Serangan phishing umum lainnya di Web3 dan ruang cryptocurrency menambahkan tautan malware ke email atau Direct Message (DM). Pengguna yang tidak curiga mengklik tautan tersebut dan malware terpasang “diam‑diam” di perangkat pengguna. Malware terus memantau clipboard perangkat; ketika pengguna mencoba mengirim crypto dan menyalin serta menempelkan alamat dompet penerima, malware mengubah alamat dompet menjadi alamat dompet yang dikendalikan penyerang, sehingga cryptocurrency yang dikirim secara tidak sadar masuk ke dompet penyerang.

Cara Mengenali dan Menghindari Phishing

Email phishing selalu mengandung bentuk urgensi. Misalnya, email yang mengarahkan pengguna untuk memperbarui dompet crypto mereka atau akses ke dompet akan ditolak pada tengah malam. Ini adalah contoh klasik memaksa korban menyelesaikan proses sebelum mereka menyadari bahwa mereka sedang dipancing. 

Kesalahan tata bahasa sangat umum dalam kebanyakan pesan phishing. Nada email atau DM – misalnya, terlalu bersahabat dalam percakapan yang seharusnya formal – juga bisa menjadi tanda phishing.

Inkonstansi dalam URL web adalah salah satu karakteristik utama situs phishing. Pada situs phishing yang meniru situs sah, URL sering kali dipisahkan dengan tanda hubung. Misalnya, nama domain “metamask.io” menjadi “meta‑mask.io.” Dalam beberapa kasus, huruf “i” dan “l” diganti dengan angka “1”. Contohnya “binance.com” diubah menjadi “b1nance.com.” Perubahan halus pada nama URL ini dapat tidak terlihat oleh korban.

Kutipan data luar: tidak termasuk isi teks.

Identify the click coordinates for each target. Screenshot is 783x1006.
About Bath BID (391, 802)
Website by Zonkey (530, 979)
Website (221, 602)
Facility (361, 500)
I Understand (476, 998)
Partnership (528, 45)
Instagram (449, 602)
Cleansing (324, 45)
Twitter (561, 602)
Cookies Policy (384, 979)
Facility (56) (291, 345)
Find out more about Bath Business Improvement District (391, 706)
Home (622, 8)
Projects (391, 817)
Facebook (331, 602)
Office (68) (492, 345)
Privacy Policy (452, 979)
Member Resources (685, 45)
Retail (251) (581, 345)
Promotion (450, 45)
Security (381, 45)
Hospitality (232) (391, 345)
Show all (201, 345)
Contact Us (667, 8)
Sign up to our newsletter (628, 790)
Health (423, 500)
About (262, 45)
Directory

Ada langkah sederhana yang dapat diikuti agar tidak menjadi korban serangan phishing. Langkah tersebut meliputi: memeriksa kembali URL situs yang dikunjungi sebelum melakukan aktivitas apa pun di situs tersebut, memperhatikan petunjuk halus seperti nada komunikasi ketika Anda menerima email atau DM dari sumber yang tidak dikenal, dan tidak pernah memberikan informasi seperti kata sandi, kunci pribadi, atau frasa benih kepada siapa pun – bahkan tidak kepada personel dukungan pelanggan dari platform yang diklaim, serta menginstal alat keamanan yang diperlukan seperti Otentikasi Dua Faktor (2FA) pada semua aplikasi dan dompet yang didukung.